Inverness, Old Perth Road, Police Headquarters
Unidentified Flint(S) (Neolithic), Unidentified Pottery (Neolithic)
Site Name Inverness, Old Perth Road, Police Headquarters
Classification Unidentified Flint(S) (Neolithic), Unidentified Pottery (Neolithic)
Canmore ID 356127
Site Number NH64SE 583
NGR NH 68586 44337
Datum OSGB36 - NGR
Permalink http://canmore.org.uk/site/356127
- Council Highland
- Parish Inverness And Bona
- Former Region Highland
- Former District Inverness
- Former County Inverness-shire
Watching Brief (1997)
The site was observed during the stripping of topsoil because there had been finds of prehistoric material in the surrounding area, and it was expected that similar material might occur here.

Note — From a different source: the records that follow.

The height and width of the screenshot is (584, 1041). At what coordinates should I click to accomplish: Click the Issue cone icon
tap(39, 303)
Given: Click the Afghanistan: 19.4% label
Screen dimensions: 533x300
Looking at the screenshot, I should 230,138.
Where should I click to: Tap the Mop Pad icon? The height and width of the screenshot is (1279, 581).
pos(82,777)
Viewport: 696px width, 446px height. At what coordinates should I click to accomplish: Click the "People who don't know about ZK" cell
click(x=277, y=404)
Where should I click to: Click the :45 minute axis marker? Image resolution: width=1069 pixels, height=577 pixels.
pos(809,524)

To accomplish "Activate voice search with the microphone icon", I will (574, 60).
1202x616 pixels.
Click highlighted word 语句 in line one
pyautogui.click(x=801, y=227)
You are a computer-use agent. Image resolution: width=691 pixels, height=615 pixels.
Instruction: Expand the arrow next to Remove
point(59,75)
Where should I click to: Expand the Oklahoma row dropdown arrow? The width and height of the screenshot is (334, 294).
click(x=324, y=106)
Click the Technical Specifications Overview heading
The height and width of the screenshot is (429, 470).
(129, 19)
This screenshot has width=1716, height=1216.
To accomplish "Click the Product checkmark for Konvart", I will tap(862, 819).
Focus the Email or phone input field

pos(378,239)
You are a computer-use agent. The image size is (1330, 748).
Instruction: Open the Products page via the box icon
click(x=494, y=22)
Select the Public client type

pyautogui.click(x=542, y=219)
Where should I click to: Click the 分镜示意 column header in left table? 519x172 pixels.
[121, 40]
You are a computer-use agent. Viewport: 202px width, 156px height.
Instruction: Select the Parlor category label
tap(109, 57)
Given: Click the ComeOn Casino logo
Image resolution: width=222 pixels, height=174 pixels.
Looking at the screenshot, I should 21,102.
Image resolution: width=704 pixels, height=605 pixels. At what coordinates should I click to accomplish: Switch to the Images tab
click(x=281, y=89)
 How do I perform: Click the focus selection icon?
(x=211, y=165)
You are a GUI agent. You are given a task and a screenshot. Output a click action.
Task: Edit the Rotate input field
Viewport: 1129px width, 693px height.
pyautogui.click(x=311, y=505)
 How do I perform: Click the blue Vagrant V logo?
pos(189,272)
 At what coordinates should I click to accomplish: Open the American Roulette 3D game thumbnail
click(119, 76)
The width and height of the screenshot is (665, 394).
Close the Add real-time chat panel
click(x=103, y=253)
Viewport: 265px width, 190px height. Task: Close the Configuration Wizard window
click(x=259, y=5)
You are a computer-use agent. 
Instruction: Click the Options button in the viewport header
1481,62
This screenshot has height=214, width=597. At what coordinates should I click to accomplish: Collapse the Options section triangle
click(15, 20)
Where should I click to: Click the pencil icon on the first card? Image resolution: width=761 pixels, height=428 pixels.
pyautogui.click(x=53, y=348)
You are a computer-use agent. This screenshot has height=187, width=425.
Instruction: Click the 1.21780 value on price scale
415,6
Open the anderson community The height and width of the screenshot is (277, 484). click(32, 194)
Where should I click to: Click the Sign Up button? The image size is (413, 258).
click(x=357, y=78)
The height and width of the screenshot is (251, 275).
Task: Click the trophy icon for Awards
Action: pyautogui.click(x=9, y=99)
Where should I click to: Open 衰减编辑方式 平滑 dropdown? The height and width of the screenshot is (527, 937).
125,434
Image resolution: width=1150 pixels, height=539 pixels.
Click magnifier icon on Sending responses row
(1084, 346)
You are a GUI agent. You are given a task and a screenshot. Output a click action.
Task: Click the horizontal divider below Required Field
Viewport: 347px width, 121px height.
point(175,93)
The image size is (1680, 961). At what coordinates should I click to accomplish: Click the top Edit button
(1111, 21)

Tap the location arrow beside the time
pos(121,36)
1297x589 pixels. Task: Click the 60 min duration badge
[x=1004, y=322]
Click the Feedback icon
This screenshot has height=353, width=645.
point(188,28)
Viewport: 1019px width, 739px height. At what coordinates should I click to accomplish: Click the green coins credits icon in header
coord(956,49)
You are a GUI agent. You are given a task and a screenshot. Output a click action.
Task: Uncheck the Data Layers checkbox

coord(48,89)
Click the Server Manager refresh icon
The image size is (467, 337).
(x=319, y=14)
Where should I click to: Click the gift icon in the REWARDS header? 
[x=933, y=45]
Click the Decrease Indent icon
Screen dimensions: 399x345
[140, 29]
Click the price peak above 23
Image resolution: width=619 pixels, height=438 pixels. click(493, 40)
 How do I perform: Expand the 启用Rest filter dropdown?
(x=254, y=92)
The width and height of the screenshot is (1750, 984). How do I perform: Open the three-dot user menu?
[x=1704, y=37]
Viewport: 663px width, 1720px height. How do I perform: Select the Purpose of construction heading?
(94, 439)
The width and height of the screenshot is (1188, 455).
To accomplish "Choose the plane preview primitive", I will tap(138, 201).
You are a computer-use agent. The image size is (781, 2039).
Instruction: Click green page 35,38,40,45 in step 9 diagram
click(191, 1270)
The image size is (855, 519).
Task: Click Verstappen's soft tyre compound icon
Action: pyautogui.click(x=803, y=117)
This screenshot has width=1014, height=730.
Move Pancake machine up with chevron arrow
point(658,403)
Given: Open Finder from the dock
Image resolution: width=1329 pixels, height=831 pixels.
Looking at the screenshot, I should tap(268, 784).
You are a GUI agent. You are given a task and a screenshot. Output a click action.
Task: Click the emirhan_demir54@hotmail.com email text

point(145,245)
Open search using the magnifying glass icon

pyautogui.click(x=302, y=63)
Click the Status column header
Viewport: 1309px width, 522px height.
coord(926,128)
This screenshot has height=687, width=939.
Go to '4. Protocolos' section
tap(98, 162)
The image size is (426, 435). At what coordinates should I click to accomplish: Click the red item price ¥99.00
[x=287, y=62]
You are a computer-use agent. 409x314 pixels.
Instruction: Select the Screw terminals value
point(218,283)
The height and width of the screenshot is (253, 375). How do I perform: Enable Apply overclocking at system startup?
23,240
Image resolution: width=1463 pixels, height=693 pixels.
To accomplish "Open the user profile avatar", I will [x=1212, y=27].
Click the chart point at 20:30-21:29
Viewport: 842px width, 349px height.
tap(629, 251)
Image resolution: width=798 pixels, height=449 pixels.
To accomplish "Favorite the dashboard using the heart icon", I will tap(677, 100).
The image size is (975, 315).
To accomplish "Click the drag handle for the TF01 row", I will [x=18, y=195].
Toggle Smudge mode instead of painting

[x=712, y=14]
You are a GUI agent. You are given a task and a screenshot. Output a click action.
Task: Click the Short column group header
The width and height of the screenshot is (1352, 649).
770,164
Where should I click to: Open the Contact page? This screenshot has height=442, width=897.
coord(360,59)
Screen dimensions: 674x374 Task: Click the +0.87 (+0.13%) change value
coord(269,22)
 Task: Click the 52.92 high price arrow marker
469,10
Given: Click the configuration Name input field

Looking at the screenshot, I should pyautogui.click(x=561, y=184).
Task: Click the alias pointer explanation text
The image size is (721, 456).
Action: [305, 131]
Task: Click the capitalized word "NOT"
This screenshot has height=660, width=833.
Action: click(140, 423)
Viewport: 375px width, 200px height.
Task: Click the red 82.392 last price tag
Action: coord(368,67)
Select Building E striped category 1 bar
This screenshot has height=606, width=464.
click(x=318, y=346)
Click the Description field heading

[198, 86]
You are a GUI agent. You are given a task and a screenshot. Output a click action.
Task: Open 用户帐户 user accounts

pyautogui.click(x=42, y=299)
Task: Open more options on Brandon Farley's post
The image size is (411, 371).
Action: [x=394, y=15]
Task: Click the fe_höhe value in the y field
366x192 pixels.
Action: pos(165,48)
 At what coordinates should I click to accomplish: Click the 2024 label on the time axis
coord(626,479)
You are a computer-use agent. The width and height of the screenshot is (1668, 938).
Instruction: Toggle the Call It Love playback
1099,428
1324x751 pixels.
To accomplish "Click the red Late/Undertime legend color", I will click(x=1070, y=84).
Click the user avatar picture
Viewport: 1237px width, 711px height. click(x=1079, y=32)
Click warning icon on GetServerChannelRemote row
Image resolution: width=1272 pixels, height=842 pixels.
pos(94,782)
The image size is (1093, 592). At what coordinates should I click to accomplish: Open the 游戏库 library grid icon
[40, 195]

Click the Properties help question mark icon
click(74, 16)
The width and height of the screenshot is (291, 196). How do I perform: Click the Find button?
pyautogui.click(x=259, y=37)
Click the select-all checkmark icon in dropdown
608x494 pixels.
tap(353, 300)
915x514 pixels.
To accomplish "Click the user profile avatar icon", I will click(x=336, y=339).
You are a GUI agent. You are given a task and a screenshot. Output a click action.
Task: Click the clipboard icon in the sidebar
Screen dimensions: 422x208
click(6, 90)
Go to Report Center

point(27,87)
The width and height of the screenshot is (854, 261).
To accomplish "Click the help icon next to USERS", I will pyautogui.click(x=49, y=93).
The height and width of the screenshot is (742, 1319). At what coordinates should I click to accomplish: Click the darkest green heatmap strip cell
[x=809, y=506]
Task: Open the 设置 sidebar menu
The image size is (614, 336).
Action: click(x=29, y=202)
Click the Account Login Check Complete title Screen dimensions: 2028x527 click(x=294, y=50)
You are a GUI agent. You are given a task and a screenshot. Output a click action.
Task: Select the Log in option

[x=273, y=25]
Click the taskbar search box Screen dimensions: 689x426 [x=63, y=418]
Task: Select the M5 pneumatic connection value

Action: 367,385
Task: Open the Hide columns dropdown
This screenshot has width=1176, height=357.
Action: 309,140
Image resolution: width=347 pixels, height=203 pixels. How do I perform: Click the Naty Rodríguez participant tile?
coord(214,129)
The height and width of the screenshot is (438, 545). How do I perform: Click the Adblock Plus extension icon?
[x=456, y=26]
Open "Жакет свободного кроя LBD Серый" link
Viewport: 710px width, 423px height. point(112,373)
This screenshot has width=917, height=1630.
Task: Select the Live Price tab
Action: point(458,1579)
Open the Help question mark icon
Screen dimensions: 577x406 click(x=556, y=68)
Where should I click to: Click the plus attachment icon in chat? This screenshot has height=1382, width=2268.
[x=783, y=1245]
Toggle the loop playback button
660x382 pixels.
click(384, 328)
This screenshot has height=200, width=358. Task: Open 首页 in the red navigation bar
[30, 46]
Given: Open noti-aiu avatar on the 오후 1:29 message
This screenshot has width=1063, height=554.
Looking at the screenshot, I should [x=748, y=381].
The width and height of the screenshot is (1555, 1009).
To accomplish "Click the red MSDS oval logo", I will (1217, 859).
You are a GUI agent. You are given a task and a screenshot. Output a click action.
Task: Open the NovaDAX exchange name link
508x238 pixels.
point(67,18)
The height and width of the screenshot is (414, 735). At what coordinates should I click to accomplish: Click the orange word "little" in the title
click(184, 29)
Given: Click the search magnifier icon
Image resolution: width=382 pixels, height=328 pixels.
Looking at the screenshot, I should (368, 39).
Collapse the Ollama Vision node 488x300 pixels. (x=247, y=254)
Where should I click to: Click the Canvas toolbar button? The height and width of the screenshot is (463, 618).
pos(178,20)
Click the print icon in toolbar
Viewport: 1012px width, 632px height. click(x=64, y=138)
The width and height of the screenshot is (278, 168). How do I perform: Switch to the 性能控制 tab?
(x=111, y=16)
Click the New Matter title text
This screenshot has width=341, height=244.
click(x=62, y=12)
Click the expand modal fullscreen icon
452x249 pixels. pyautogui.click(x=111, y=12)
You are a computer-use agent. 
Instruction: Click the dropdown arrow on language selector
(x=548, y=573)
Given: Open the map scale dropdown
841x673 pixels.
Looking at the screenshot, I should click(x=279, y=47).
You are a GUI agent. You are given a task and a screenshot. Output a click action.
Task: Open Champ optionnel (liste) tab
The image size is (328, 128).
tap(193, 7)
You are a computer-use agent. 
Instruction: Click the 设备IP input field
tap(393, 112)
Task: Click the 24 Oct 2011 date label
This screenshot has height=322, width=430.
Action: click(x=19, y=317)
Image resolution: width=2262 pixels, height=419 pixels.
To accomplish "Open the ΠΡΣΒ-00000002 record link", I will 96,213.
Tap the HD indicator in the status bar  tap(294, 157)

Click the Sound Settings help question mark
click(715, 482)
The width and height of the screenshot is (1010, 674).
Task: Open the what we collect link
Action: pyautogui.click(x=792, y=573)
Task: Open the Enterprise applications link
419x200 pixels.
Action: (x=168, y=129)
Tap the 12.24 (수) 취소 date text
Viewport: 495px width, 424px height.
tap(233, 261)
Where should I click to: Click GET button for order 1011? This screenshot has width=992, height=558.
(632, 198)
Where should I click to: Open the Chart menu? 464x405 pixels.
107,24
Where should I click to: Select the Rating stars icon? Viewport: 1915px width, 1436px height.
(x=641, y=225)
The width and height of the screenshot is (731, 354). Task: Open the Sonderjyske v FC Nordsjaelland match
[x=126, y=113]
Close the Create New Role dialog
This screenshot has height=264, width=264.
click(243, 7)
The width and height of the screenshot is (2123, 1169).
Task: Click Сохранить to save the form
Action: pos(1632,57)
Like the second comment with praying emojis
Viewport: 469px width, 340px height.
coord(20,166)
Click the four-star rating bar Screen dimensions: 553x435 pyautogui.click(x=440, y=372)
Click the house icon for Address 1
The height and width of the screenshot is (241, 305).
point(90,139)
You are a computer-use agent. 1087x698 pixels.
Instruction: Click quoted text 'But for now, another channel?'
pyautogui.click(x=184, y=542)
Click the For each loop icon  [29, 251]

Intensive observation of the stripping revealed a few features of modern date cutting into the subsoil, a selection of nineteenth and twentieth century potsherds, some aluminium tent-pegs and a selection of golf balls. Two items are of more direct archaeological interest, however, and they are detailed below.
The first item was recovered from the E side of the site, at the base of topsoil. It is a fist-sized cobble of dark-grey flint, unworked but with plough damage. It must have been brought into the area by flint-using people in prehistory, since it is alien to the geology of the area.
Of more substantial interest were the remains of a pit cut into subsoil found towards the S of the site. Approximately 0.8m in diameter and 0.2m deep as preserved, it would originally have been some 0.8m deep. It was filled with a dark silty soil surrounded by a mix of dark soil and gravel, which contained a quantity of burnt stone. From the fill came 9 sherds of a large cooking pot with an internally expanded rim decorated by two parallel lines of widely-seperated ?finger-nail imprints. One rim sherd also had the remains of a line of small dots about 20mm below the rim. The fabric and form of the pottery identifies it as Grooved Ware of the Late Neolithic period, in use until about 2500BC, but it could be older. It is similair to the pottery used at the village of Skara Brae in Orkney, but although common in Orkney, it is rare in our area. The pit also contained a small quantity of charcoal and three waste flakes of flint, showing flint-working had been carried out nearby, even though no flint was observed in the topsoil.